CircLPAR3 knockdown suppresses esophageal squamous cell carcinoma cell oncogenic phenotypes and Warburg effect through miR-873-5p/LDHA axis

Abstract

Background Circular RNAs (circRNAs) have been identified to participate in regulating multiple malignancies. Herein, this study aimed to explore the clinical significance, biological function, and regulatory mechanisms of circRNA lysophosphatidic acid receptor 3 (circLPAR3) in esophageal squamous cell carcinoma (ESCC) cell malignant phenotypes and Warburg effect. Methods The qRT-PCR and Western blot were used to detect the levels of genes and proteins. Glucose uptake and lactate production were detected to determine the Warburg effect. The effects of circLPAR3 on ESCC cell proliferation, apoptosis, and metastasis were evaluated by MTT, 5-ethynyl-2′-deoxyuridine (EdU), flow cytometry, wound healing, and transwell assays. The binding interaction between miR-873-5p and circLPAR3 or lactate dehydrogenase A (LDHA) was verified using dual-luciferase reporter and RIP assays. Xenograft mice models were established to conduct in vivo analysis. Results CircLPAR3 is a stable circRNA and was increased in ESCC tissues and cells. Functionally, circLPAR3 knockdown suppressed ESCC cell Warburg effect, proliferation, metastasis, and induced apoptosis in vitro, and impeded xenograft tumor growth and Warburg effect in ESCC mice models. Mechanistically, circLPAR3 served as a sponge for miR-873-5p, which targeted LDHA. Moreover, circLPAR3 could regulate LDHA expression by sponging miR-873-5p.

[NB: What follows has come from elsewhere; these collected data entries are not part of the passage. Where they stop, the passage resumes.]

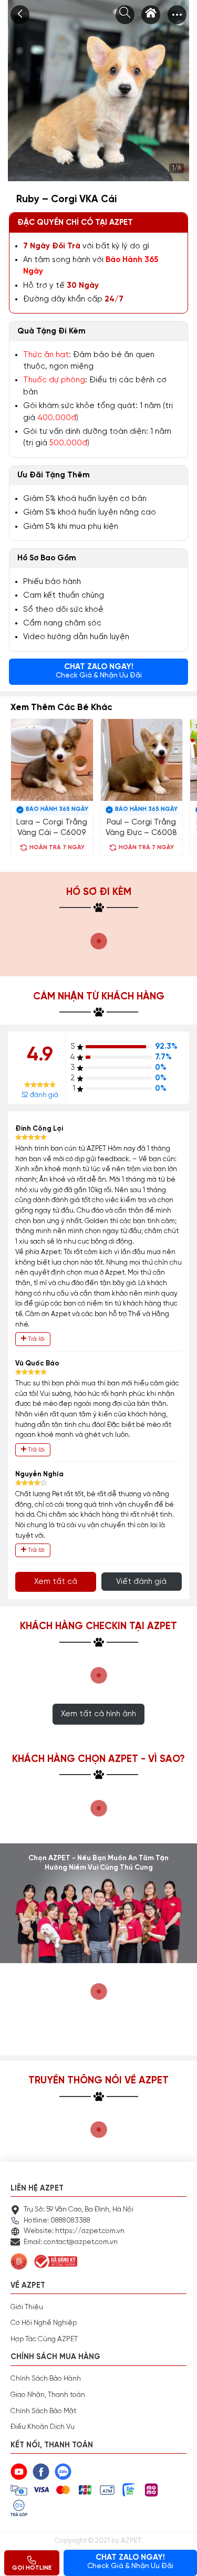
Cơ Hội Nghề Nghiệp (44, 2323)
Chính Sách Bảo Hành (46, 2378)
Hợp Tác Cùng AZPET (44, 2339)
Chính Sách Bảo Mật (43, 2411)
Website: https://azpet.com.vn (74, 2231)
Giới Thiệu (27, 2307)
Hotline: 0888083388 (57, 2220)
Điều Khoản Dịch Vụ (43, 2427)
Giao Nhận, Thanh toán (48, 2394)
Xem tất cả (55, 1582)
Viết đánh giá (141, 1582)
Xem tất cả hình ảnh (98, 1714)
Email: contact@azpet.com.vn (71, 2242)
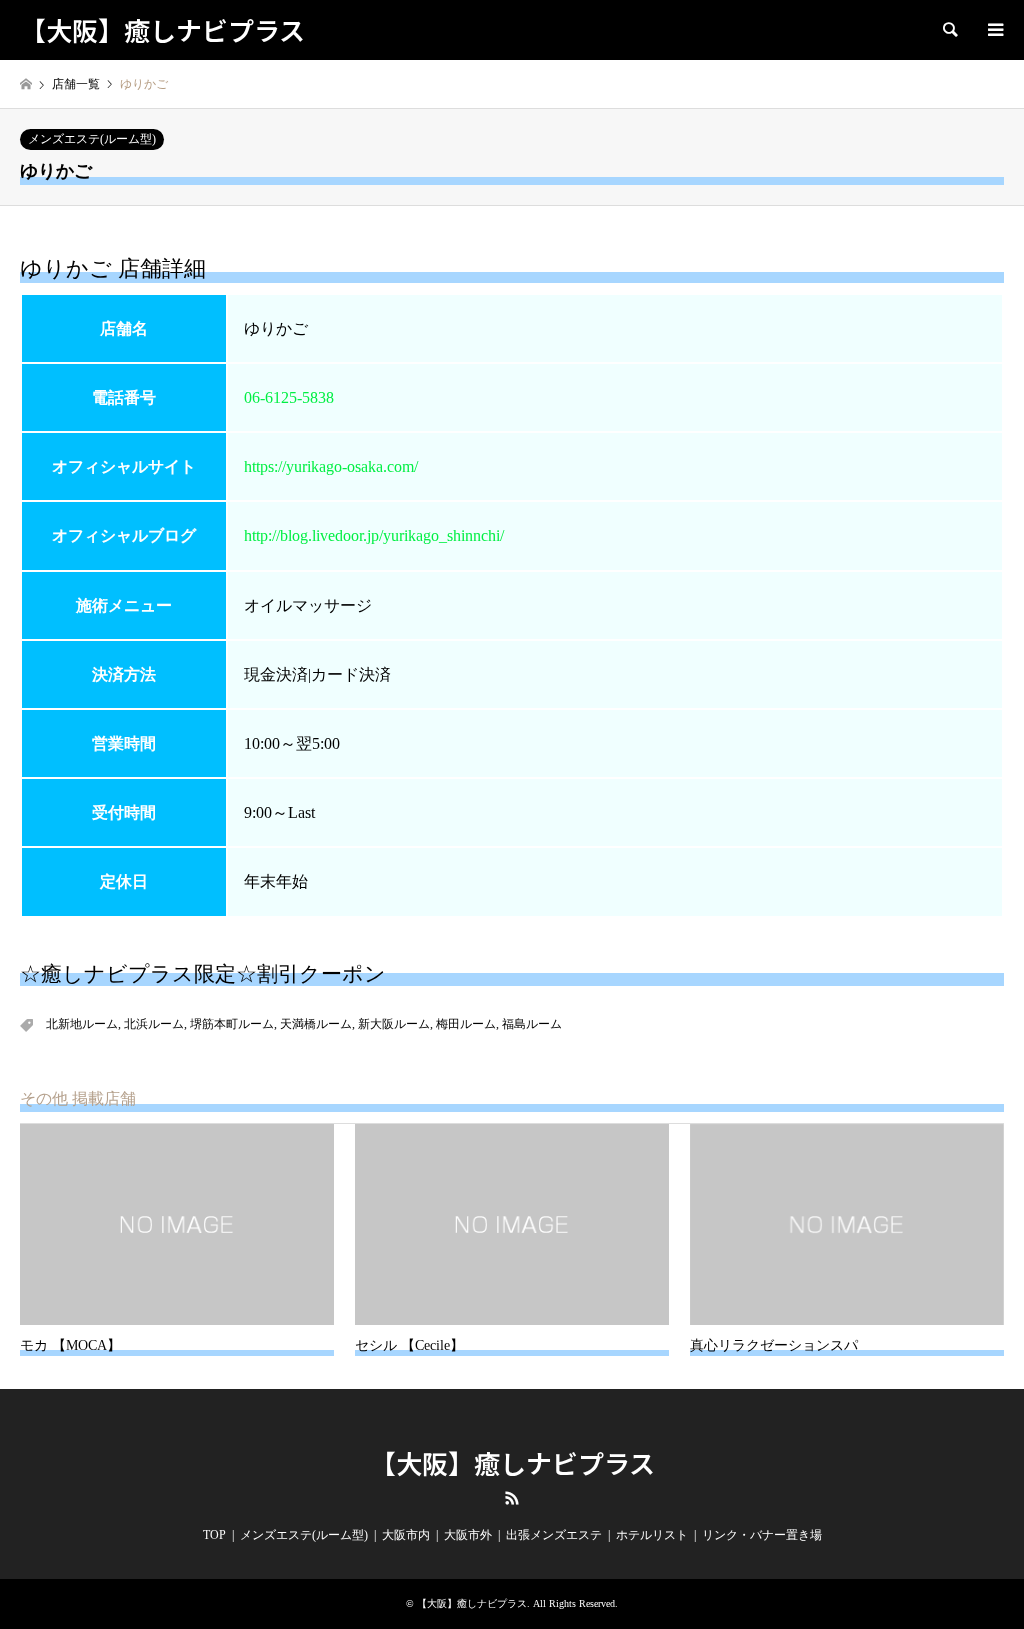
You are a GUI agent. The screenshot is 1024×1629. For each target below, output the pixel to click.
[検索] (949, 30)
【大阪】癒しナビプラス (512, 1462)
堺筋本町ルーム (232, 1024)
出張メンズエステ (554, 1535)
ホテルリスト (652, 1535)
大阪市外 (468, 1535)
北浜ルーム (154, 1024)
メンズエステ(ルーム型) (92, 139)
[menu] (994, 30)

Thereafter, rescue experiments suggested that miR-873-5p inhibition reversed the anticancer effects of circLPAR3 silencing on ESCC cells. Furthermore, miR-873-5p overexpression restrained ESCC cell Warburg effect and oncogenic phenotypes, which were abolished by LDHA up-regulation. Conclusion CircLPAR3 knockdown suppressed ESCC cell growth, metastasis, and Warburg effect by miR-873-5p/LDHA axis, implying a promising molecular target for ESCC therapy.